(Exercise brief) Copy out the data word for word, from the line that contains "Image resolution: width=631" through the end of the data, including both ends. Leave the pictures out of your answer.

(Pointing data for screenshots)
====

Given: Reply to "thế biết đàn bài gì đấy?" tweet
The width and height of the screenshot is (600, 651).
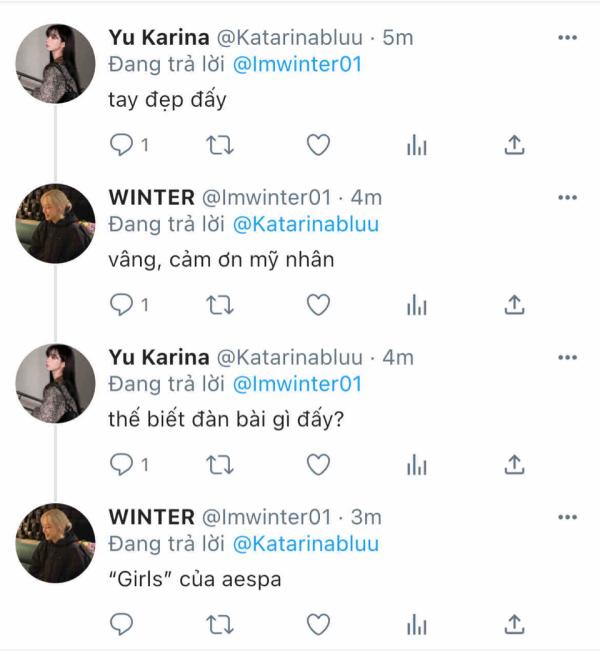Looking at the screenshot, I should (x=121, y=464).
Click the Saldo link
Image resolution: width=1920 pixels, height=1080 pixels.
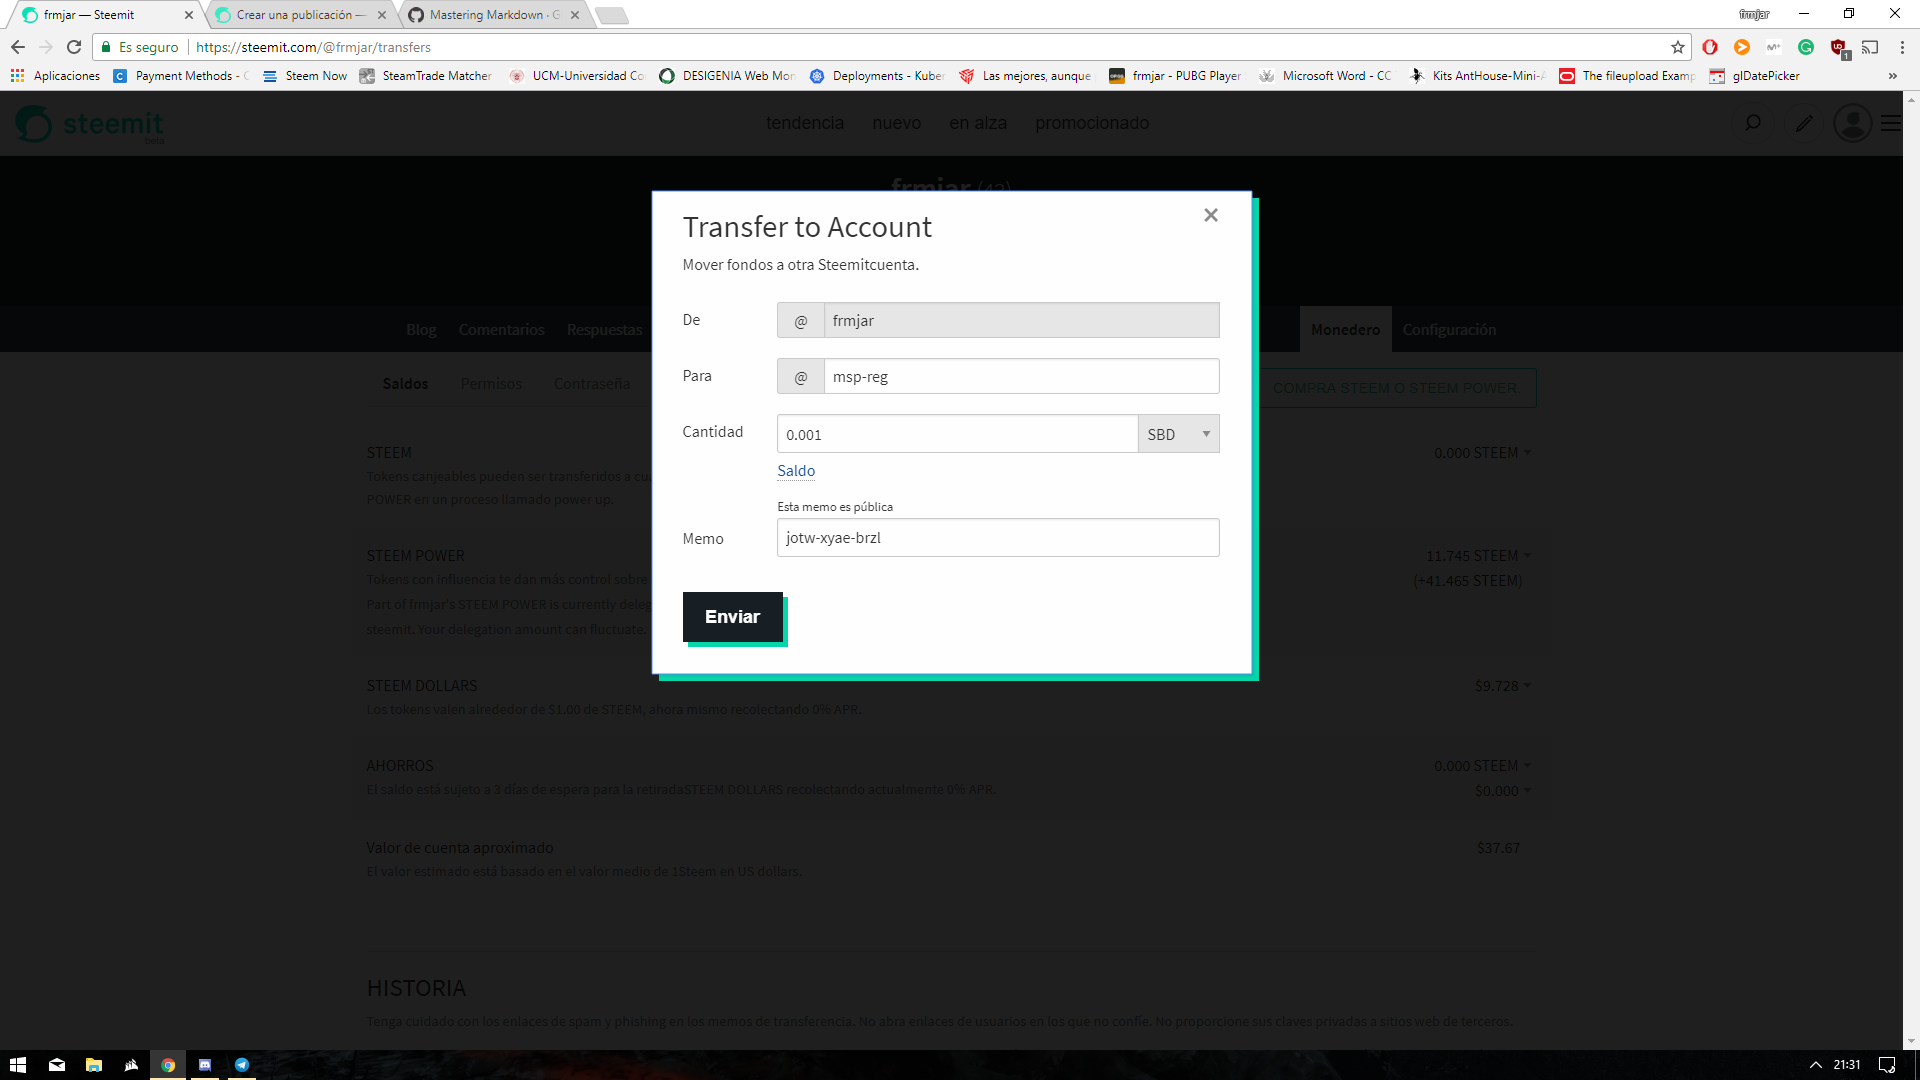coord(796,471)
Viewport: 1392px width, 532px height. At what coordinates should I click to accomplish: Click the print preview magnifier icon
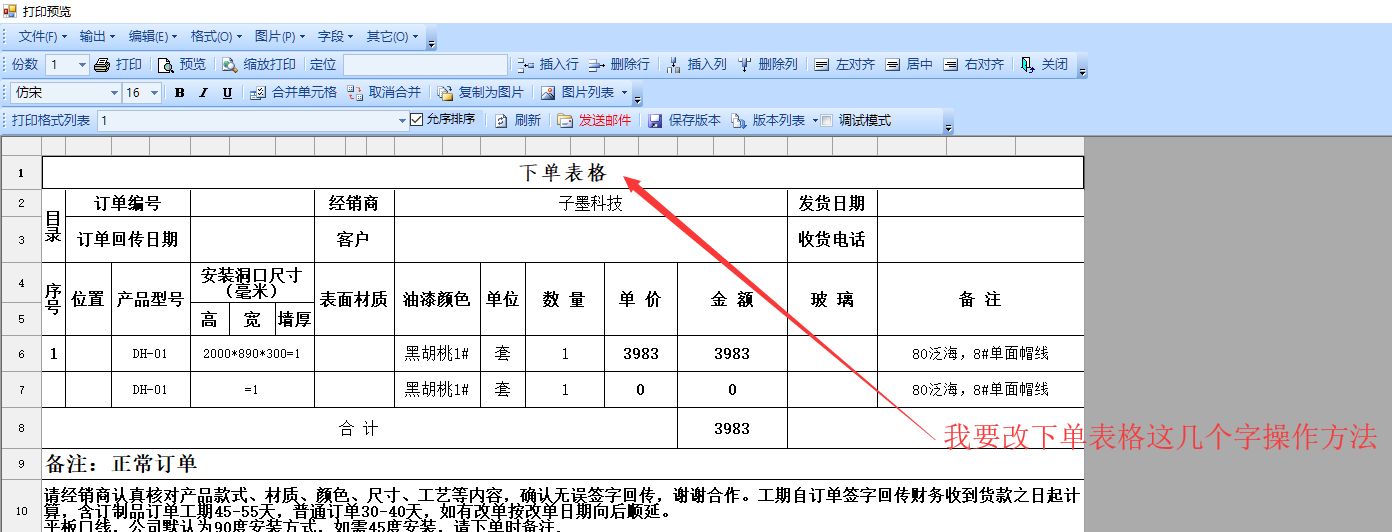tap(166, 65)
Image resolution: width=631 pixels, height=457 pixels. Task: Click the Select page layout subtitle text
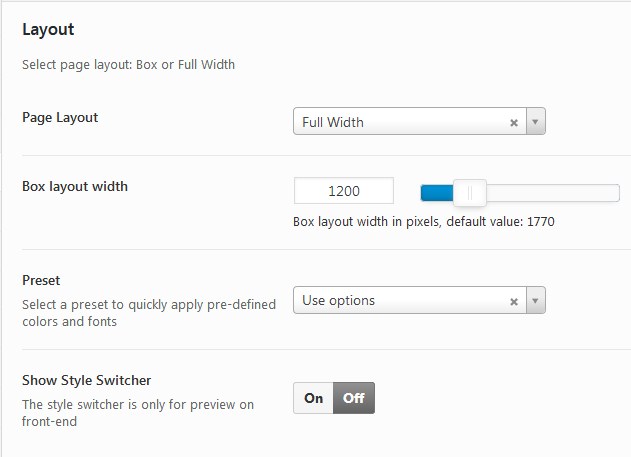click(x=128, y=65)
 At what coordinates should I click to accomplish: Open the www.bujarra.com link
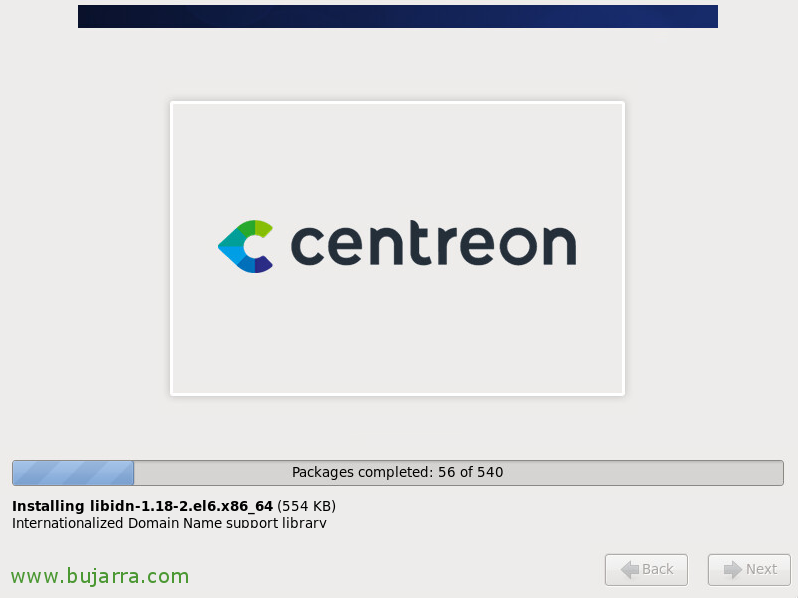100,576
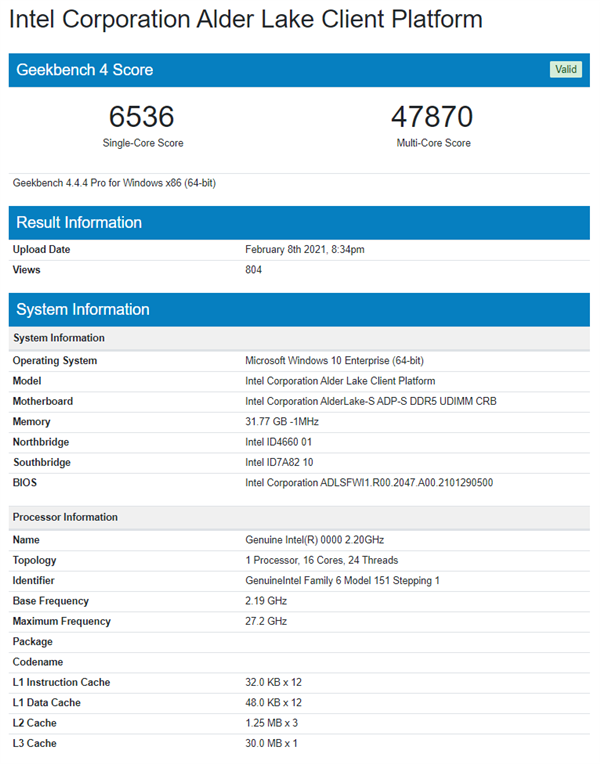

====

(The completed task)
Image resolution: width=631 pixels, height=457 pixels. Task: Click the Select page layout subtitle text
click(x=128, y=65)
 At what coordinates should I click to accomplish: Open the www.bujarra.com link
100,576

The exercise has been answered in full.